From fleece to fabric

The sheep shearing takes place between March and April. The weavers wash, card and spin the wool to transform it into a nice thread, used for warp and weft on the weaving loom. Then the magic happens, an entirely handwoven textile appears thanks to their skilled hands.

Natural dyes for the design

The Feija and the Ida ou Zeddoute tribes use tinctorial plants for the design. They either directly draw patterns on the fabric with henna paste or dye the textiles using minimalist pleats techniques. Madder roots, walnut barks and pomegranate skins are some of the natural products used and found by the women in their surroundings.

in the footsteps of henna : the decoration & the symbols

The Anti-Atlas region of Morocco seems to be one of the few regions of the world where henna is not only used to adorn the skin or as a hair dye, but also to decorate wool textiles. The plant is cultivated in the desert oasis of southern Morocco and it is considered as the herb of paradise.

Magic signs, number combinations, squares, and ceremonial formulas rooted in holistic traditions of healing the mind, body and soul are used as ritualistic symbols in the design.

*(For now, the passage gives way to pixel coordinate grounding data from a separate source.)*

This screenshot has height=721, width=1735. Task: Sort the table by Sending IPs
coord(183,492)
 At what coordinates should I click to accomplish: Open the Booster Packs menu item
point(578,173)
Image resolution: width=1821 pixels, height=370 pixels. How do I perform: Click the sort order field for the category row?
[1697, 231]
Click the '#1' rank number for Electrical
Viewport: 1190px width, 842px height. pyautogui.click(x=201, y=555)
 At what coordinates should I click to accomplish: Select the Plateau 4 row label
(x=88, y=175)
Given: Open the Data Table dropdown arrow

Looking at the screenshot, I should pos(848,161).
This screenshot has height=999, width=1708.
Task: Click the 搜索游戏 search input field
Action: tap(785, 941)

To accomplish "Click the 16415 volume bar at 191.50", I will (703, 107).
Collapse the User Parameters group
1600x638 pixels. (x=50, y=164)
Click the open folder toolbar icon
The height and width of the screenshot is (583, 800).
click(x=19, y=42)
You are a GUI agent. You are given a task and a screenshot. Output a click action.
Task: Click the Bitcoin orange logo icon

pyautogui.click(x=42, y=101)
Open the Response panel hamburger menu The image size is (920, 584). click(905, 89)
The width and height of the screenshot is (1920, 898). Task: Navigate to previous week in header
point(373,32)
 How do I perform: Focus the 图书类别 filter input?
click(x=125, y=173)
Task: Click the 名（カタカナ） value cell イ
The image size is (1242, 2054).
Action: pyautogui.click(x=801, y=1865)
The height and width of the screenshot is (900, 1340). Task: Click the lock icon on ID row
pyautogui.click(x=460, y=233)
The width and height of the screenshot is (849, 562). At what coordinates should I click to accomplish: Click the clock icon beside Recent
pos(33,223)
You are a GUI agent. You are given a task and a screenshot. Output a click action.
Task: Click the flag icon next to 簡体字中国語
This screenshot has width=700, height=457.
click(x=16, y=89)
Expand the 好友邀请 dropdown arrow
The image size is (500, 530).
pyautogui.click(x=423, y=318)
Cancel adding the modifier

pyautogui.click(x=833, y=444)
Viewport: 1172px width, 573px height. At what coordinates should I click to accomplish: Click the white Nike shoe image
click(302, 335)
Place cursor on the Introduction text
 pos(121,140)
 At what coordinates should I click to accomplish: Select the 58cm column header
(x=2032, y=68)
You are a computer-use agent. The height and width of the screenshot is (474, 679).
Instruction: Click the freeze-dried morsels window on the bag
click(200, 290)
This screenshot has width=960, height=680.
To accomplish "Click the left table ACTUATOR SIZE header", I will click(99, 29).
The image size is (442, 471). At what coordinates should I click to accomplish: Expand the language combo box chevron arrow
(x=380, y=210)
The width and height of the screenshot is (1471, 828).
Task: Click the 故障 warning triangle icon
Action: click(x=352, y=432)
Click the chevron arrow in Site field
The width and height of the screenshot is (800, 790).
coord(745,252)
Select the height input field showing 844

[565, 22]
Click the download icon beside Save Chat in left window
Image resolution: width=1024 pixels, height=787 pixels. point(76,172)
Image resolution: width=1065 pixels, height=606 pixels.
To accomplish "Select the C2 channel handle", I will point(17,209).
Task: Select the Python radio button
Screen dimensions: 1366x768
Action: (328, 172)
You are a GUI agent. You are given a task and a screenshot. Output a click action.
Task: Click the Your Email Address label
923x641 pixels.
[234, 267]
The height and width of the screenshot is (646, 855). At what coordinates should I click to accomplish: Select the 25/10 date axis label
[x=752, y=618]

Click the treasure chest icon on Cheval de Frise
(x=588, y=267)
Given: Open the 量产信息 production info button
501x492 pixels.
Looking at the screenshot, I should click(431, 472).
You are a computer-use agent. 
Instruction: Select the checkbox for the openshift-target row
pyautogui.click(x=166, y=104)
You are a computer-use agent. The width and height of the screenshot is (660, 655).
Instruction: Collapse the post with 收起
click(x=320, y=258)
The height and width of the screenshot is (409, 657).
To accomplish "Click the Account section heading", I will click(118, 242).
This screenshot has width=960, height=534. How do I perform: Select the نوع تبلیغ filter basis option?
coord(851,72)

the future of women weavers

Sometimes several dye baths are necessary to obtain the desired color. Weavers needed a plentiful water supply to ensure good results. Currently, sumano is working on  introducing a new process which only requires one dye bath which saves water for the region while also respecting the intuitive nature of the process and requiring a scientific protocol.

Techniques using dyes and henna on textiles long abandoned are being revived in these remote villages. Now, women can contribute actively and improve the family’s financial position while weaving at home they can still fulfill their traditional role as guardians of family life.